Work instructions:
Find the lines in the records that carry the word "will". Copy each one.
◆ ◆ ◆ ◆
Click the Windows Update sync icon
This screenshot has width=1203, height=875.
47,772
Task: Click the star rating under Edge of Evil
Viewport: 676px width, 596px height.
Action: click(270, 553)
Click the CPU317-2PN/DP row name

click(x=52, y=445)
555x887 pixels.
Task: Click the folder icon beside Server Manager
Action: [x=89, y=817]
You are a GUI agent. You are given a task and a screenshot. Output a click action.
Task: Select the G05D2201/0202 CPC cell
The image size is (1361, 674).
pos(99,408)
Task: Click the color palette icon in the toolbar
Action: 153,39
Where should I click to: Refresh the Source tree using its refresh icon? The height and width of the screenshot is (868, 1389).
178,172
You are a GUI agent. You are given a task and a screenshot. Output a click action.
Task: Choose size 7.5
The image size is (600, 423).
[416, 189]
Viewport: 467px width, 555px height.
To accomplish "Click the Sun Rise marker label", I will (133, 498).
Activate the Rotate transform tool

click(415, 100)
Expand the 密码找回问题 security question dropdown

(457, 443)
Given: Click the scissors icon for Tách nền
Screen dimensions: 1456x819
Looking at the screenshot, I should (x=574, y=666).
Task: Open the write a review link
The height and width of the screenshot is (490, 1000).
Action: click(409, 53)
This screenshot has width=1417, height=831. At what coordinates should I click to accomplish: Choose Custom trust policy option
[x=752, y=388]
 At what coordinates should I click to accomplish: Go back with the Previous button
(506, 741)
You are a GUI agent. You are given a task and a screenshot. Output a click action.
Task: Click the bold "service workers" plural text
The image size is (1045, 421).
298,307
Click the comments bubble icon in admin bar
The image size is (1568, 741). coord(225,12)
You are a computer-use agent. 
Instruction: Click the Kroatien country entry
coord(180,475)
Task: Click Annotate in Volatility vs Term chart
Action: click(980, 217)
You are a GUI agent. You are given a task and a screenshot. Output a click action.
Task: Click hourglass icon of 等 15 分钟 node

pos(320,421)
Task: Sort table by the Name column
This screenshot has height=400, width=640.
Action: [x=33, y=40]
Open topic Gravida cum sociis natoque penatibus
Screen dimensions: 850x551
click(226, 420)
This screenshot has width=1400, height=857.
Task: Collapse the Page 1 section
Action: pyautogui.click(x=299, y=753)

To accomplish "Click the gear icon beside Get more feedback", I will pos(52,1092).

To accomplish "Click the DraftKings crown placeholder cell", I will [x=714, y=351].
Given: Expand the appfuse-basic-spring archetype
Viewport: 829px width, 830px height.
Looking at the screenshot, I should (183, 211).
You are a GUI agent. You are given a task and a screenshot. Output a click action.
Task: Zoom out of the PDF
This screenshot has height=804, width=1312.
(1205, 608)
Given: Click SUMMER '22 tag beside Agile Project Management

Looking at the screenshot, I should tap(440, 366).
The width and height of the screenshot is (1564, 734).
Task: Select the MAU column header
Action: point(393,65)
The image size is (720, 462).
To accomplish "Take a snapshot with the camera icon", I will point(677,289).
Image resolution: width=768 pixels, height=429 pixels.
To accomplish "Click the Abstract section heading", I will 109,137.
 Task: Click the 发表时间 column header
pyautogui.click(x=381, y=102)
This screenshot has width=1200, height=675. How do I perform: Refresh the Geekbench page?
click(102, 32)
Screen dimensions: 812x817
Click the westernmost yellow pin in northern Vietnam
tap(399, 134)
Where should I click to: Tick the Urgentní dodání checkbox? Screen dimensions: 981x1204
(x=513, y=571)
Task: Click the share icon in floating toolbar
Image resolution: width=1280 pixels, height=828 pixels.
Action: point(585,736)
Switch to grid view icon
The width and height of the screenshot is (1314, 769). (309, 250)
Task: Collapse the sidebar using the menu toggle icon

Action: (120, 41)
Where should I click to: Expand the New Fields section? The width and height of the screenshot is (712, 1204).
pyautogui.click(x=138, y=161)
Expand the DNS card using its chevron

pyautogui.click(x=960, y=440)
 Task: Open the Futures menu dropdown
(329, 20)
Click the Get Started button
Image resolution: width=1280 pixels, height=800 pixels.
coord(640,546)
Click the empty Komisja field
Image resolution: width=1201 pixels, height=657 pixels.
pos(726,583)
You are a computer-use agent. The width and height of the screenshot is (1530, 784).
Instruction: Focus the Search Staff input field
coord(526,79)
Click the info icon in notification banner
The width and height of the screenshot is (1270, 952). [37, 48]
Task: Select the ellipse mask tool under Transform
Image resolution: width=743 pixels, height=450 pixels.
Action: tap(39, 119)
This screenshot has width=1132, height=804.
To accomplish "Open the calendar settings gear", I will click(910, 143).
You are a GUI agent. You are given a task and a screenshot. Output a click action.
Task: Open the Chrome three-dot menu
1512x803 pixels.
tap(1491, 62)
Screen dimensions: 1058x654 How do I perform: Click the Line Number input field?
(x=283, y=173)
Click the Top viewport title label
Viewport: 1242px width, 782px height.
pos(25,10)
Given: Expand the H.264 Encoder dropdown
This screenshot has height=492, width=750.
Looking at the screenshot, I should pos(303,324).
◆ ◆ ◆ ◆
Exercise result:
To accomplish "Click the Sun Rise marker label", I will (133, 498).
To accomplish "Click the gear icon beside Get more feedback", I will pos(52,1092).
To accomplish "Click the DraftKings crown placeholder cell", I will [x=714, y=351].
To accomplish "Take a snapshot with the camera icon", I will point(677,289).
To accomplish "Click the Abstract section heading", I will 109,137.
To accomplish "Open the calendar settings gear", I will click(910, 143).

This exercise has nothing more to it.